Chapter 3 - Perception Flashcards
-Perception is:
- experience resulting from stimulation of the senses. Basic Concepts:
- perceptions can change based on added information
- involves a process like reasoning or problem solving
- perceptions occur in conjunction with actions
-It is possible that true human perceptual processes are
unique to humans
-Attempts to create artificial forms of perception (machines) have been met with limited success and each time have had problems that could not be solved
Why is it so Difficult to Design a Perceiving Machine?
-Inverse Projection Problem
- refers to the task of determining the object responsible for a particular image on the retina
- involves starting with the retinal image and then extending outward to the source of that image
-Objects can be hidden or blurred
-people can often identify objects that are obscured and therefore incomplete, or in some cases objects that are blurry
-Objects look different from different viewpoints
-viewpoint invariance
Approaches to Understand Perception
- Direct perception theories
- bottom-up processing
- perception comes from stimuli in the environment (starts form the “bottom”)
- parts are identified and put together, and then recognition occurs
- Construction perception theories
- top-down processing
- people actively construct perceptions using information based on expectations
- start from the “top” (brain)
The Complexity of Perception
-Bottom-up processing
- perception may start with the senses
- incoming raw data
- energy registering on receptors
Top-down processing
- perception may start with the brain
- person’s knowledge, experience, expectations
Hearing Words in a Sentence
-when you hear words in a sentence spoken or in a foreign language, your ability to pick out or understand words based on context demonstrates top-down processing (e.g., listening to a baseball game that is broadcast in Spanish may make it easier to hear players names or certain “baseball-related” words)
(speech segregation)

:: Data entries ::

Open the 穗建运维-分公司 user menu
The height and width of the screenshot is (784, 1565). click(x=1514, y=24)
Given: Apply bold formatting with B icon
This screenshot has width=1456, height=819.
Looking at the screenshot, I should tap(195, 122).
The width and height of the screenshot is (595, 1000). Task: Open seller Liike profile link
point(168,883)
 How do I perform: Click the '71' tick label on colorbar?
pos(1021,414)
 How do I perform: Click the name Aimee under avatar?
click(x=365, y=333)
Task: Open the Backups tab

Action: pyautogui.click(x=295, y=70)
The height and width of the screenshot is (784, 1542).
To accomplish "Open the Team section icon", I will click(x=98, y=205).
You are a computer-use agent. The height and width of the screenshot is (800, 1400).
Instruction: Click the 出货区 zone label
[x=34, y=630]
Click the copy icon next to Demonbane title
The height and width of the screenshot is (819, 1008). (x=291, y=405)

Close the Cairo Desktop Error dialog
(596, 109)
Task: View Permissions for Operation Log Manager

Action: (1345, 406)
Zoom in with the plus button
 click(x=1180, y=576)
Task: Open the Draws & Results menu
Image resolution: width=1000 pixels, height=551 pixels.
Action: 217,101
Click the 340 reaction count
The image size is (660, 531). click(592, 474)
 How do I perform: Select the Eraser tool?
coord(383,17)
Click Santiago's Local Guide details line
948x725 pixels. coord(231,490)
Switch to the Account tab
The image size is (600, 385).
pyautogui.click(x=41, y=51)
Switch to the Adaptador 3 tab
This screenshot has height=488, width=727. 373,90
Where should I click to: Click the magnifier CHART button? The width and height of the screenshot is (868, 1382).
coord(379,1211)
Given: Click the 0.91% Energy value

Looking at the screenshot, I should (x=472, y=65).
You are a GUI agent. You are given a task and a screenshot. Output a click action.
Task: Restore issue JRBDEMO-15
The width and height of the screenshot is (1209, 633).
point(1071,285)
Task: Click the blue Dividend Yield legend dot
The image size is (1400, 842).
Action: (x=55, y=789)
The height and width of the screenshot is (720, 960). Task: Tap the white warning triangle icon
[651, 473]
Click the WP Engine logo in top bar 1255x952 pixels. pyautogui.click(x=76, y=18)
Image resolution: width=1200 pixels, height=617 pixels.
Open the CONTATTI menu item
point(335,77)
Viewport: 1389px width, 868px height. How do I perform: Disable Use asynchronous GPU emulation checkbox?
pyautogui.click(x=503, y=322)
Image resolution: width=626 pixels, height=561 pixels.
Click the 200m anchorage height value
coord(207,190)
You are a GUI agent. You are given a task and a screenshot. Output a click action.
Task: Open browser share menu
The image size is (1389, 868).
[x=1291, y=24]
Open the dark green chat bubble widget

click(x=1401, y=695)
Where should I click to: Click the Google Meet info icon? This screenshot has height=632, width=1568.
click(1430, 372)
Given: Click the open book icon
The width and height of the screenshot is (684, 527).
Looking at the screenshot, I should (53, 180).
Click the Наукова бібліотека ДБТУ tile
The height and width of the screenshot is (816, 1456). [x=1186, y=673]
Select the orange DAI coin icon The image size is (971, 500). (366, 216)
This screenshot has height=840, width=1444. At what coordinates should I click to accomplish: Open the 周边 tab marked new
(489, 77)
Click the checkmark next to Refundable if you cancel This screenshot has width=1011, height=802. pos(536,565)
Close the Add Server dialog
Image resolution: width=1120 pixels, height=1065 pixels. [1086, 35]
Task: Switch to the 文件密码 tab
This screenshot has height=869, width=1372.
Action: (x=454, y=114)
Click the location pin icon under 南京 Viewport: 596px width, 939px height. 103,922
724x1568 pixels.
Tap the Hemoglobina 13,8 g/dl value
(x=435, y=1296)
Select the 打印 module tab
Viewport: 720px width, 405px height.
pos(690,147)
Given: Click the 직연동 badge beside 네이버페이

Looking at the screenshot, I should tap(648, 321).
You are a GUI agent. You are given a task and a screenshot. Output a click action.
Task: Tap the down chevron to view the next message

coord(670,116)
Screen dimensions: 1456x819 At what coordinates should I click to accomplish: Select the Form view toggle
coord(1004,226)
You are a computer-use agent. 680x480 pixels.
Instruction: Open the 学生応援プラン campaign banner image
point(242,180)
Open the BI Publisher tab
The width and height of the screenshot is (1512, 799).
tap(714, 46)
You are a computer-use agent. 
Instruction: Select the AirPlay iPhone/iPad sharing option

:: Work required ::
Reproduce the perception flashcards in full, word for word, with no changes.

:: Exercise solution ::
Chapter 3 - Perception Flashcards
-Perception is:
- experience resulting from stimulation of the senses. Basic Concepts:
- perceptions can change based on added information
- involves a process like reasoning or problem solving
- perceptions occur in conjunction with actions
-It is possible that true human perceptual processes are
unique to humans
-Attempts to create artificial forms of perception (machines) have been met with limited success and each time have had problems that could not be solved
Why is it so Difficult to Design a Perceiving Machine?
-Inverse Projection Problem
- refers to the task of determining the object responsible for a particular image on the retina
- involves starting with the retinal image and then extending outward to the source of that image
-Objects can be hidden or blurred
-people can often identify objects that are obscured and therefore incomplete, or in some cases objects that are blurry
-Objects look different from different viewpoints
-viewpoint invariance
Approaches to Understand Perception
- Direct perception theories
- bottom-up processing
- perception comes from stimuli in the environment (starts form the “bottom”)
- parts are identified and put together, and then recognition occurs
- Construction perception theories
- top-down processing
- people actively construct perceptions using information based on expectations
- start from the “top” (brain)
The Complexity of Perception
-Bottom-up processing
- perception may start with the senses
- incoming raw data
- energy registering on receptors
Top-down processing
- perception may start with the brain
- person’s knowledge, experience, expectations
Hearing Words in a Sentence
-when you hear words in a sentence spoken or in a foreign language, your ability to pick out or understand words based on context demonstrates top-down processing (e.g., listening to a baseball game that is broadcast in Spanish may make it easier to hear players names or certain “baseball-related” words)
(speech segregation)